До Иркутска Сергеев ехал закованный. Стальные браслеты без кожаных подкандальников тесно охватывали запястья и щиколотки. Февральская стужа легко проникала сквозь тонкие стены тюремного вагона и леденила тело.
Окна сплошь заиндевели. Что там за стеклом? Конвоиры пугали арестантов сибирскими морозами. Железо делается хрупким, а дерево становится крепче стали. Огонь стелется по горящему полену, словно боясь от него оторваться, лиственницы и ели в тайге лопаются с пушечным выстрелом.
В такие морозы ветер не колышет деревья, и леса неподвижно стоят в инее, будто в мыльной пене.
В иркутской тюрьме Федор снова подхватил тиф. Но в начале марта он уже бродил, держась за стены. Сразу же написал Фросе:
…Книг нет, занимаемся пустяками. Режим дня пересыльных мало отличается от прочих. Только и разницы, что спят на нарах и под нарами и просто в проходах на полу. Шум, гам, паразиты…

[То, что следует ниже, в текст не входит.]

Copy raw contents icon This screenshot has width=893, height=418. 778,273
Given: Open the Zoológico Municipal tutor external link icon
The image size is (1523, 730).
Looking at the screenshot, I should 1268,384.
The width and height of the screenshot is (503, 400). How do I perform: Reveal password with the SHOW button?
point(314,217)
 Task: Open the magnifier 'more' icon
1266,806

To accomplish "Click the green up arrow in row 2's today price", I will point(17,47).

Привет Мите, Дуне, другим друзьям и знакомым. Пока всего наилучшего. Целую Вас. Федя.
Отправил письмо и Екатерине Феликсовне — добрый и старый товарищ! С ней делился даже сокровенным. Умная, образованная женщина, понимала Федора с полуслова. Но где обещанный ею «Катехизис машиниста»? Стать бы снова у реверса паровоза!
В конце марта Федора отправили в Александровский централ, на север от Иркутска. Семидесятипятиверстный путь одолели в кандалах за два морозных дня. Шли, подталкиваемые прикладами. В полдень — короткая остановка. Стоя погрызли мерзлых калачей — и опять в путь. По сорок верст за восемь часов! Большинство обморозилось, простудилось, но Федор отделался кашлем.

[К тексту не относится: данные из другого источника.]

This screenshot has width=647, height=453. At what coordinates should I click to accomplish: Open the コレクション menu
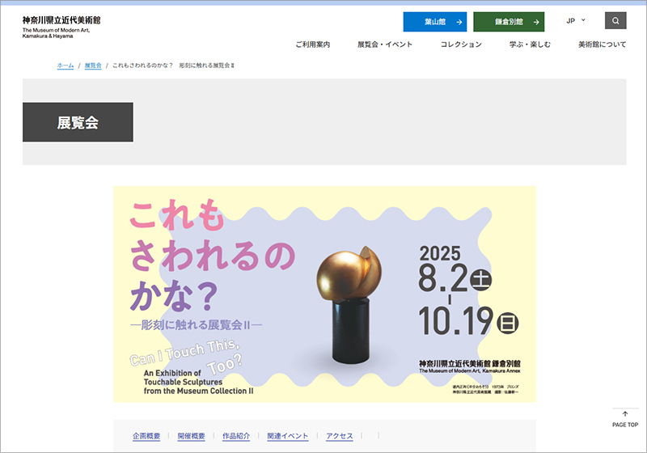[461, 44]
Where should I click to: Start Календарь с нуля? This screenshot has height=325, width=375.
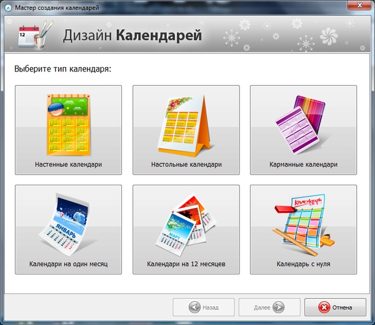(x=303, y=264)
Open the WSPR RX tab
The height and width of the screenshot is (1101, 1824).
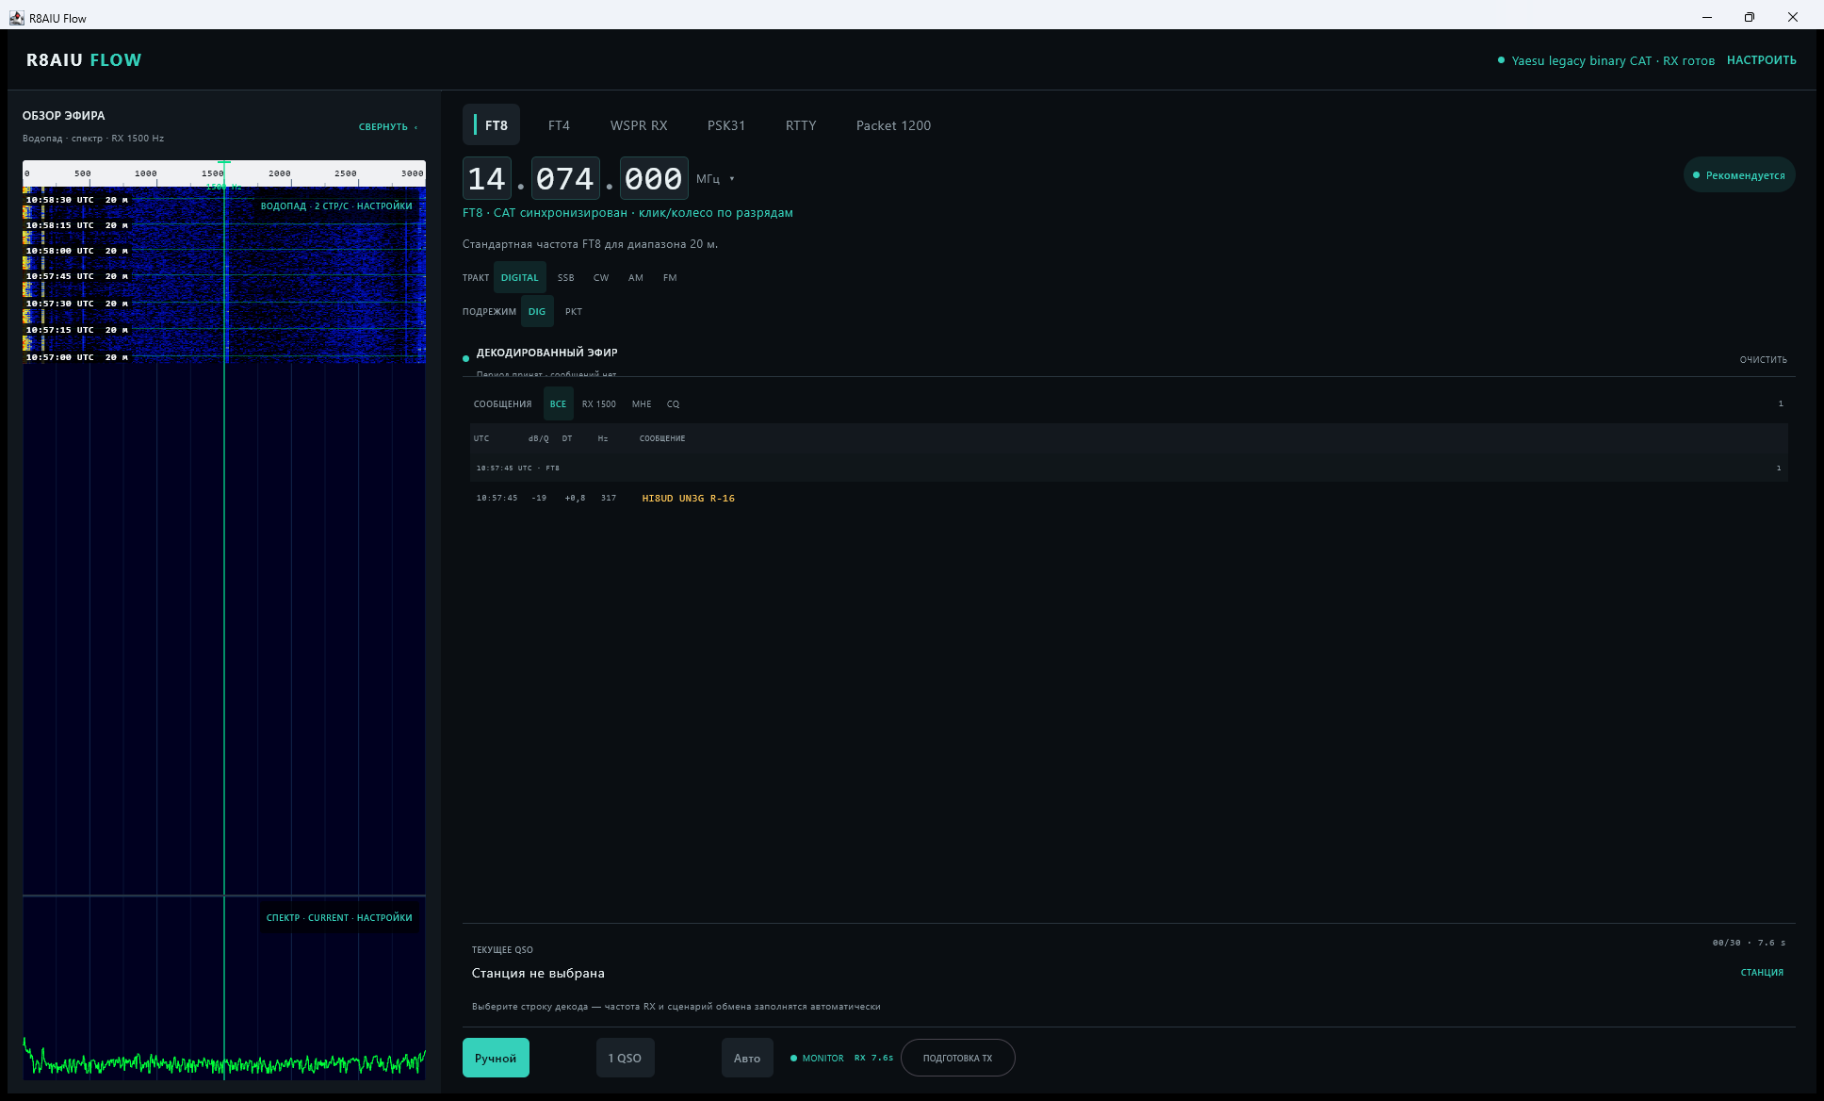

Централ сооружен по-сибирски. Деревянные бараки обнесены бревенчатыми палями, по углам высокого частокола башенки.
В бараках было тесно, и новички полезли под нары. Политические сразу же организовались в коммуны. Так дешевле питаться и лечить цинготных. Начали даже выпускать рукописные журналы.
В мае Сергееву вручили посылку — одежда, белье, сапоги.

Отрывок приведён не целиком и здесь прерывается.